Friday, July 31, 2009

Suzanne Collins: The Hunger Games

I read about this book in the paper ages ago - oh I know, it was before Christmas, because I remember saying to my sister-in-law that I thought my eldest would like it. She didn't get it, however, and I forgot about it, until a few weeks ago in the library when I happened to see it. Immediately I remembered the favourable review and how it had seemed like My Thing, so I borrowed it and got stuck in a few days later.... and couldn't put it down. This is a real page-turner, I was delighted. It is a book written for "young people", so it runs a risk of being too simple, too explicit and explanatory, but Suzanne Collins walks on the right side of the line and I love her for it. For me as an adult reader the book would have been just that little bit better if things weren't spelled out quite as much, but in all fairness it really isn't overdone and I totally accept it.

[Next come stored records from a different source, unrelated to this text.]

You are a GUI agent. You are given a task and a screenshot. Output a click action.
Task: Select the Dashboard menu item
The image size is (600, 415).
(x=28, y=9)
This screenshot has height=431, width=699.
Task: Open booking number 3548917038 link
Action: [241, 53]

Sometime in an undetermined future the United States is no more (neither, I take it, is most of its current coastline). Instead we have a tyrannical state called Panem, consisting of a centre, the Capitol, and twelve tributary districts, who were subdued after an uprising a century or so ago. Almost everything the districts produce goes to the Capitol. And every year the cruellest sacrifice is claimed - a boy and a girl from each district has to go to the Capitol and fight each other to the death in a kind of reality show, set in a climate-controlled wilderness with added dangers. One of the poorest districts is the twelfth one, in what is now Appalachia. Its children hardly ever win the Hunger Games. Katniss, our heroine, volunteers to fight, and is joined by Peeta, whose feelings she is unsure of. During the Games, Katniss rebellious spirit is kindled, and she starts to wonder if there is anything she can do to change the outcome.

I read somewhere that one of the great things about the book is how it caters for both sexes, as it has descriptions of stylists and outfits aswell as fights and deaths. It may be so, and if so it's even more to Collins's credit that she can write about a girl and still find her male readers. I loved this, and am already looking forward to the second book. Oh, and another great thing? The way the book ended, it wasn't completely obvious that there would be a second one. Subtlety. I like it.